Come andò quel giorno?
«C’era un corridore da solo in fuga, ma sotto controllo. Quindi sembrava che si potesse arrivare in volata. A 50 km dal traguardo ci furono una serie di scatti, io affiancai Lance Armstrong, che era maglia gialla, e gli chiesi: “Oggi lasciate andare?”. Annuì. Io partii per ultimo con altri 13-14 corridori, per andare a prendere il fuggitivo, e ai 4 chilometri dal traguardo feci una follia».
In che senso?
«Mi accorgo di essere davanti. C’era vento laterale, quindi scelsi di spostarmi nel lato più esposto per mettere tutti in difficoltà. Senza aumentare troppo, mi sono spostato a destra partendo davanti, una cosa che non si fa mai.
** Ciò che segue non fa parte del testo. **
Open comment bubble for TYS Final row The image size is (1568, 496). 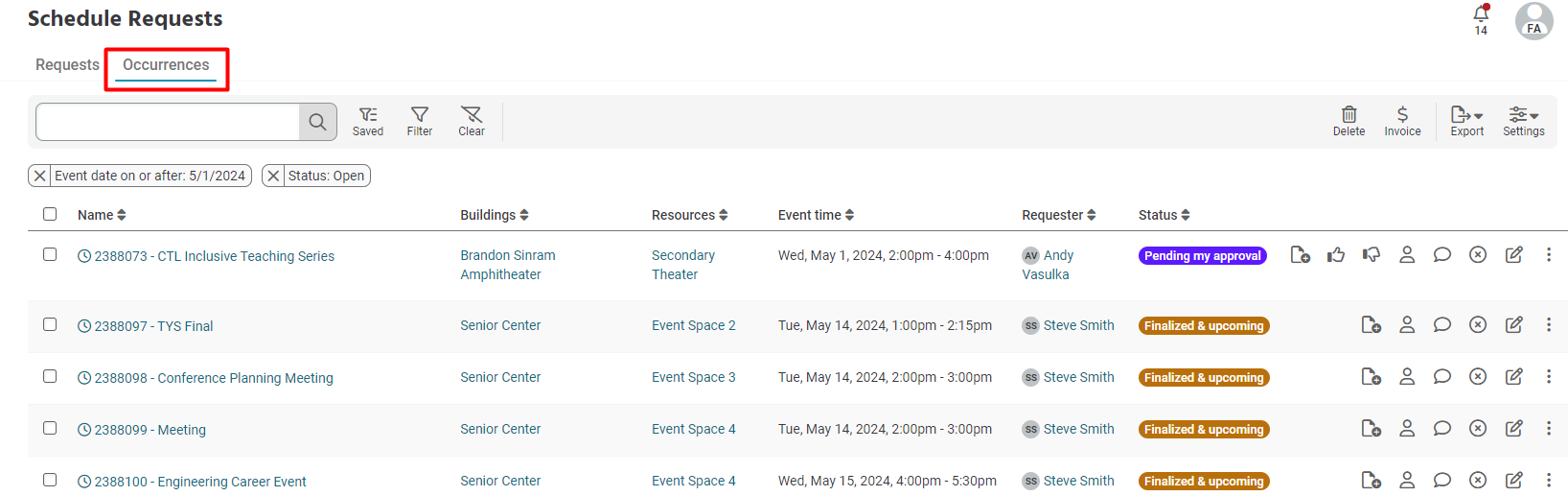[1442, 325]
Avevo dietro il più debole e scelsi di accelerare. Fu la mossa vincente, perché feci gli ultimi 4 km da solo e vinsi».
Ricorda ancora quelle emozioni?
«Certo. Avevo letto bene la corsa, ma non era nulla di speciale. Poi mi sono reso conto dell’entità, cioè di vincere in un evento come il Tour. L’onda mi ha travolto: non controllavo più il telefono, i miei genitori erano impazziti, gli amici non vi dico. Ancora oggi, quando mi vedono, mi chiedono: “Ma tu hai vinto una tappa al Tour”. Ho vinto altre cose, ma è questa vittoria che cambia la tua vita da corridore».
Dopo quel giorno, cosa ha fatto?
«Ho corso fino al 2004 come Elite, ho tenuto duro fino ai campionati italiani e poi a settembre 2004 mi sono iscritto all’università e mi sono laureato in psicologia. Nel 2010 ho iniziato a lavorare per Specialized. Sono un tecnico di collegamento, tra l’azienda e le squadre, con molteplici funzionalità: raccogliere feedback con ingegneri, forniture, organizzazione di eventi marketing intorno alle squadre. Abito in Svizzera, ma una parte della mia famiglia sta a Mercato Saraceno, proprio ai piedi del Barbotto, dove passerà il Tour».
Cosa pensa della prima tappa da Firenze a Rimini?
«Con un gruppo l’abbiamo provata, è una tappa durissima. Mi aspetto un grosso controllo degli uomini di classifica, ma questo potrà portare a una selezione e capiremo chi non potrà vincere il Tour già alla prima tappa. Sarà una giornata piena di insidie e non solo in salita. Per me saranno fondamentali anche le discese, che sono tecniche: quasi cinque ore di massima concentrazione, cosa che non accade mai il primo giorno».
E della Cesenatico-Bologna cosa pensa?
«Sarà una tappa meno difficile, ma a livello di insidie simile. La pianura iniziale favorirà gli scatti, ci sarà una fuga da lontano. Sarà una giornata ideale per chi vorrà attaccare, mi aspetto una tappa spettacolare soprattutto per chi sarà davanti, mentre più di controllo per il gruppo».